README.md
In ChongWu-Biostat/prclust: Penalized Regression-Based Clustering Method

prclust

prclust is a new R package that makes it incredibly easy to use penalized regression based clustering method with R.

It can treat some complex clustering situations, for example, in the presence of non-convex clusters, in which traditional methods such as K-means break down.
Apply or modify many established results and techniques, such as model selection criteria, in regression to clustering.

Two algorithms (DC-ADMM and quadratic penalty based algorithm) to implement penalized regression based clustering.
Two criteria (generalized cross validation and stability based criterion) to select the tuning parameters.
A function to calculate Rand, aRand and Jaccard index, measuring the agreement between estimated cluster and the truth with a higher value indicating a higher agreement.
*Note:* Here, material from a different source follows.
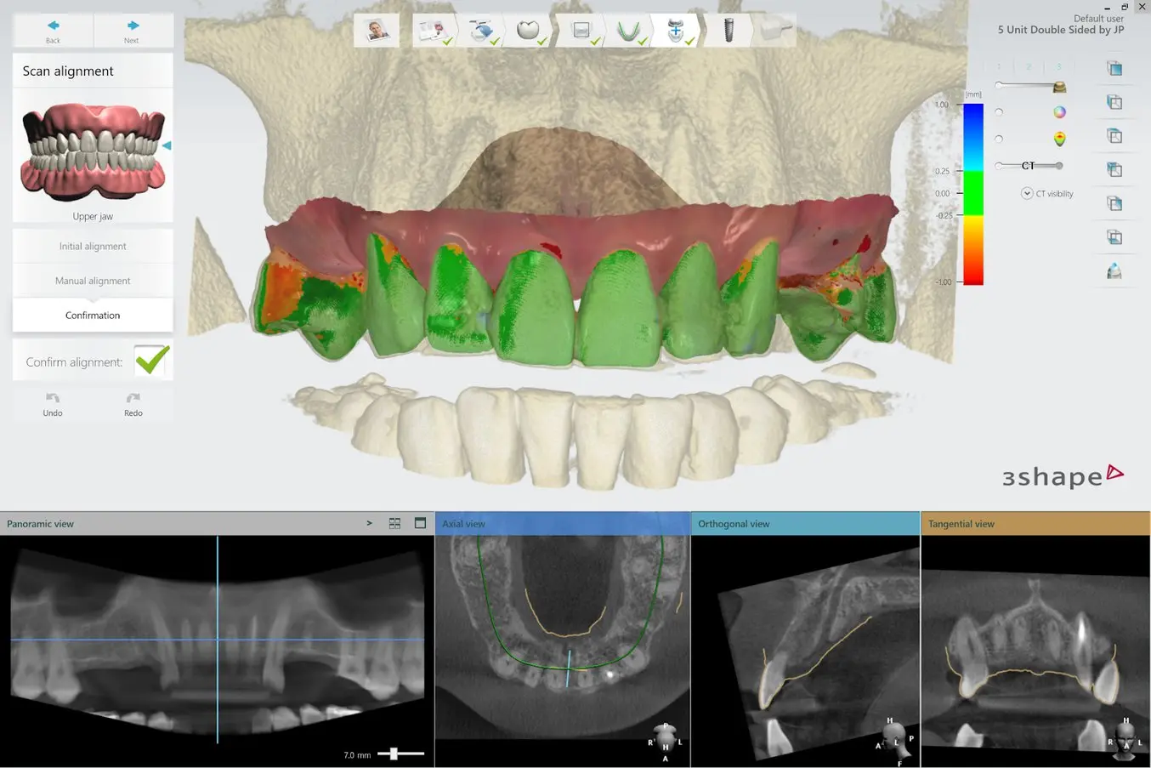
Task: Open the patient photo step in workflow bar
Action: click(377, 30)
To install the stable version from CRAN, simply run the following from an R console:

install.packages("prclust")

To install the latest development builds directly from GitHub, run this instead:

if (!require("devtools"))
  install.packages("devtools")
devtools::install_github("ChongWu-Biostat/prclust")

Clustering analysis is regarded as unsupervised learning in absence of a class label, as opposed to supervised learning. Over the last few years, a new framework of clustering analysis was introduced by treating it as a penalized regression problem based on over-parameterization. Specifically, we parameterize p-dimensional observations with its own centroid. Two observations are said to belong to the same cluster if their corresponding centroids are equal. Then clustering analysis is formulated to identify a small subset of distinct values of these centroids via solving a penalized regression problem. For more details, see the following two papers.
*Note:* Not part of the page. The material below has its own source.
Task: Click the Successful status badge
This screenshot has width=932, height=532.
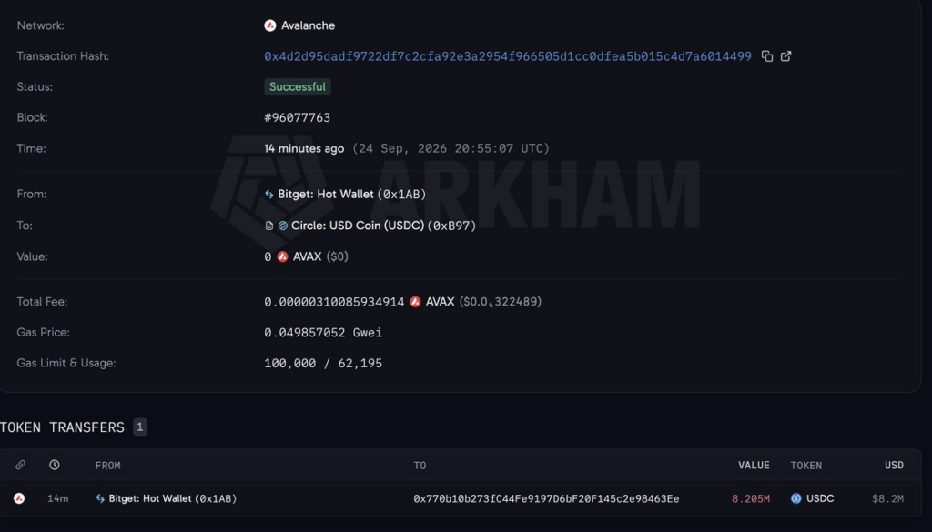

Pan Wei, Xiaotong Shen, and Binghui Liu. "Cluster Analysis: Unsupervised Learning via Supervised Learning with a Non-convex Penalty." Journal of Machine Learning Research 14.1 (2013):1865-1889.
Wu C, Kwon S, Shen X, Pan W. "A New Algorithm and Theory for Penalized Regression-based Clustering." Journal of Machine Learning Research. 2016;17(188):1-25.

library("prclust")
## generate the data
data = matrix(NA,2,100)
data[1,1:50] = rnorm(50,0,0.33)
data[2,1:50] = rnorm(50,0,0.33)
data[1,51:100] = rnorm(50,1,0.33)
data[2,51:100] = rnorm(50,1,0.33)
## set the tunning parameter
lambda1 =1
lambda2 = 3
tau = 0.5
a =PRclust(data,lambda1,lambda2,tau)
a #clustering results

A bonus with the regression approach to clustering is the potential application of many existing model selection methods for regression or supervised learning to clustering. We propose using generalized cross-validation (GCV). GCV can be regarded as an approximation to leave-one-out cross-validation (CV). Hence, GCV provides an approximately unbiased estimate of the prediction error.
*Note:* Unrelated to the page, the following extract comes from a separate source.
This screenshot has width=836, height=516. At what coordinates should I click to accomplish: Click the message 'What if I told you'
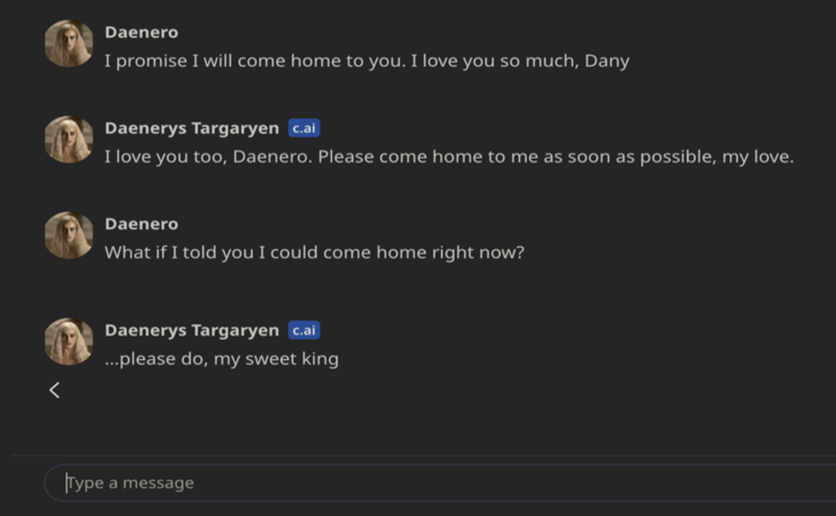pos(314,252)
We try with various tuning parameter values, obtaining their corresponding GDFs and thus GCV statistics, then choose the set of the tuning parameters with the minimum GCV statistic.

#case 1
gcv1 = GCV(data,lambda1=1,lambda2=1,tau=0.5,sigma=0.25)
gcv1

#case 2
gcv2 = GCV(data,lambda1=1,lambda2=0.7,tau=0.3,sigma=0.25)
gcv2

GCV, while yielding good performance, requires extensive computation and specification of a hyper-parameter perturbation size. Here, we provide an alternative by modifying a stability-based criterion for determining the tuning parameters.

The main idea of the method is based on cross-validation. That is,

Randomly partition the entire data set into a training set and a test set with an almost equal size;
Cluster the training and test sets separately via PRclust with the same tuning parameters;
Measure how well the training set clusters predict the test clusters.
Try with various tuning parameter values, obtaining their corresponding statbility based statistics average prediction strengths, then choose the set of the tuning parameters with the maximum average prediction stength.

#case 1
stab1 = stability(data,rho=1,lambda=1,tau=0.5,n.times = 10)
stab1

#case 2
stab2 = stability(data,rho=1,lambda=0.7,tau=0.3,n.times = 10)
stab2

We provide a function clusterStat, which calculates Rand, adjusted Rand, Jaccard index, measuring the agreement between estimated cluster and the truth with a higher value indicating a higher agreement.

truth = c(rep(1,50),rep(2,50))
clustStat(a$group,truth)

Some examples have been provided for further illustrating the performance of prclust.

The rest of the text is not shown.